--- start Provided information ---

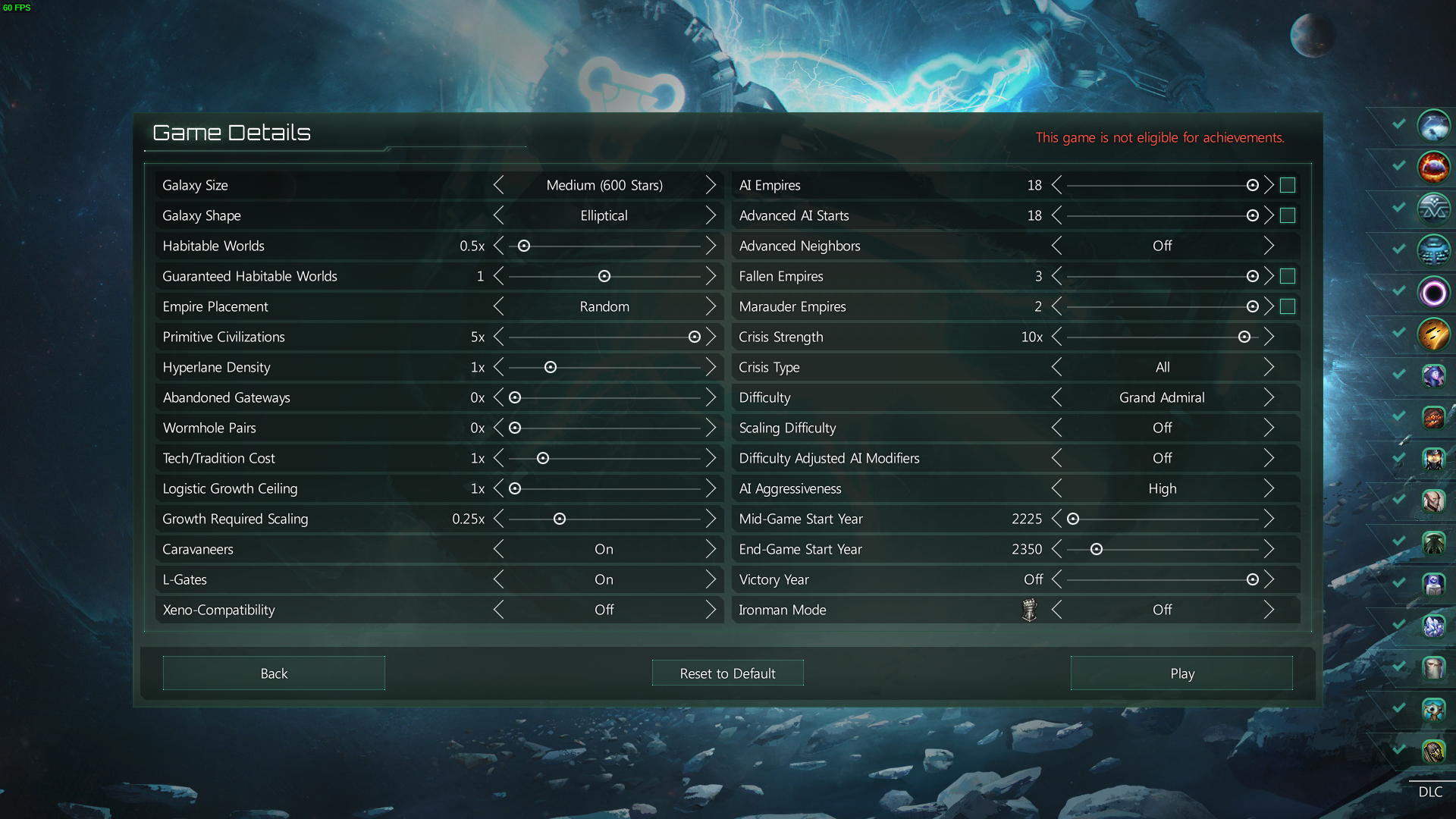Click the Ironman Mode lock icon

[x=1030, y=609]
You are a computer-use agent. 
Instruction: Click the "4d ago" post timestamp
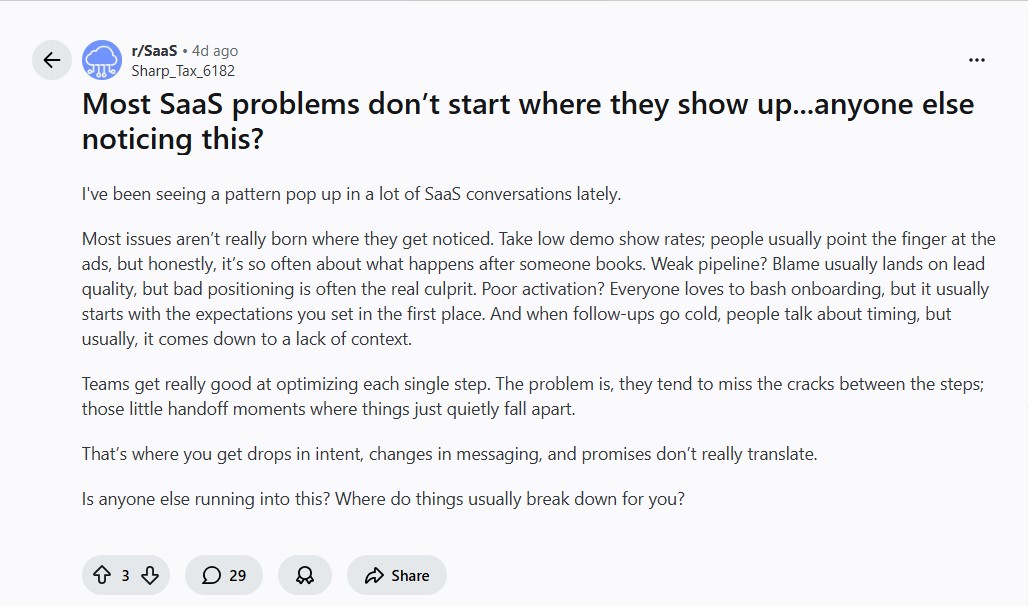point(215,50)
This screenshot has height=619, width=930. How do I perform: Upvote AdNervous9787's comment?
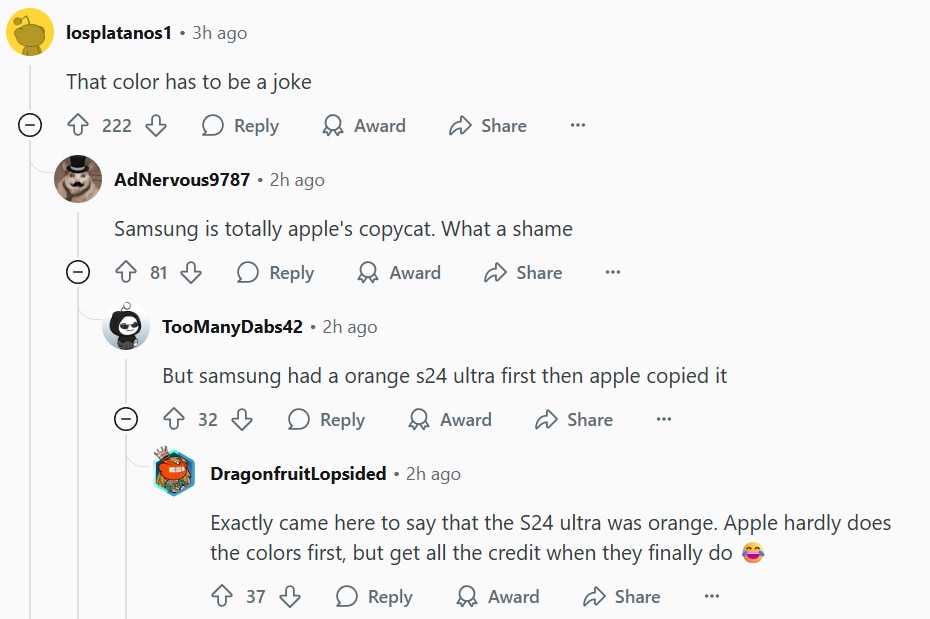126,273
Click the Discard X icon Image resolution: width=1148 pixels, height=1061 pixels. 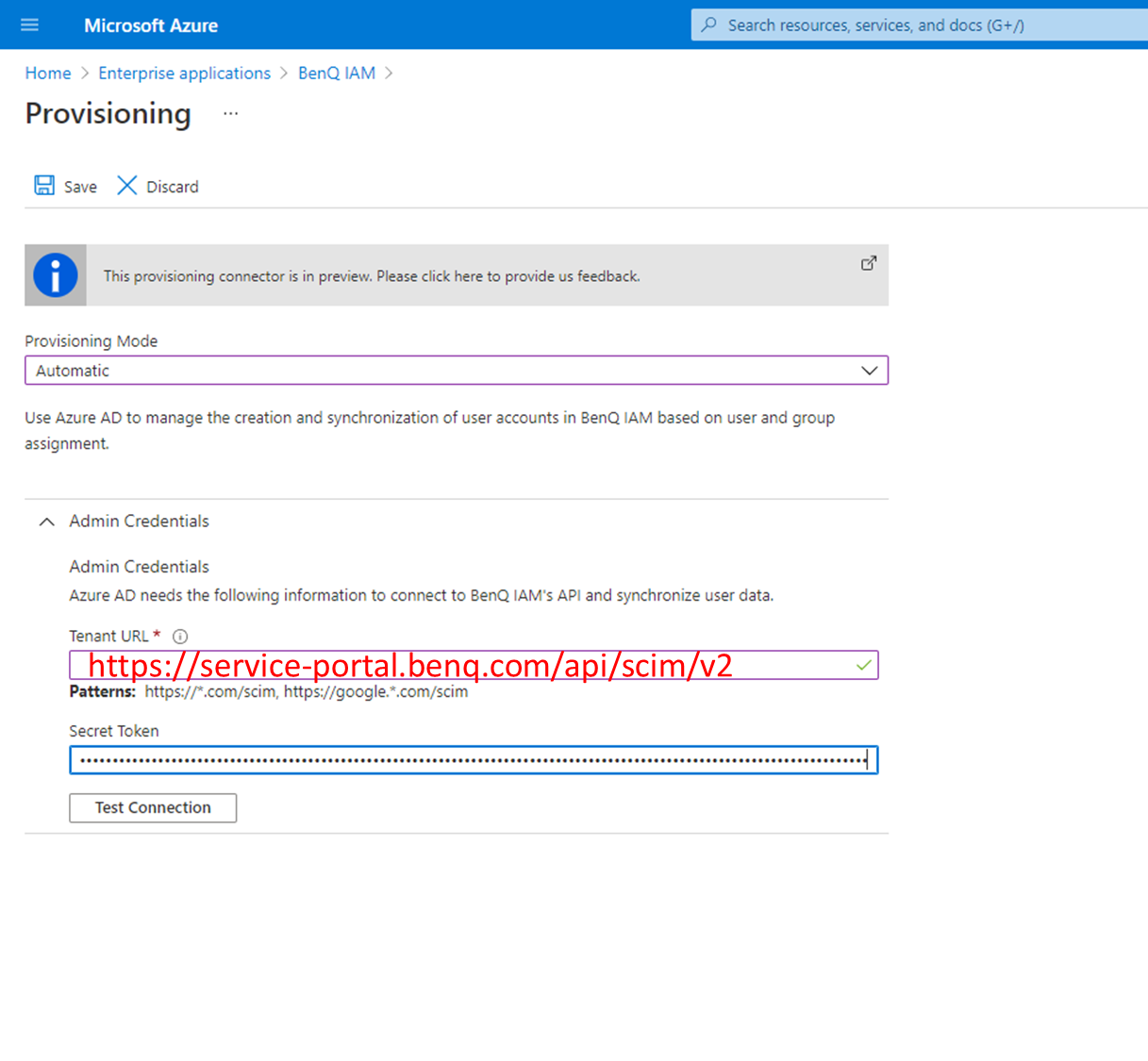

--- end Provided information ---

Exercise details: Rewrite every line of the records above as a numbered list, skipping blank lines and leaving out the pictures.

Written solution:
1. Click the Ironman Mode lock icon
2. [x=1030, y=609]
3. You are a computer-use agent. 
4. Instruction: Click the "4d ago" post timestamp
5. point(215,50)
6. This screenshot has height=619, width=930. How do I perform: Upvote AdNervous9787's comment?
7. 126,273
8. Click the Discard X icon Image resolution: width=1148 pixels, height=1061 pixels. 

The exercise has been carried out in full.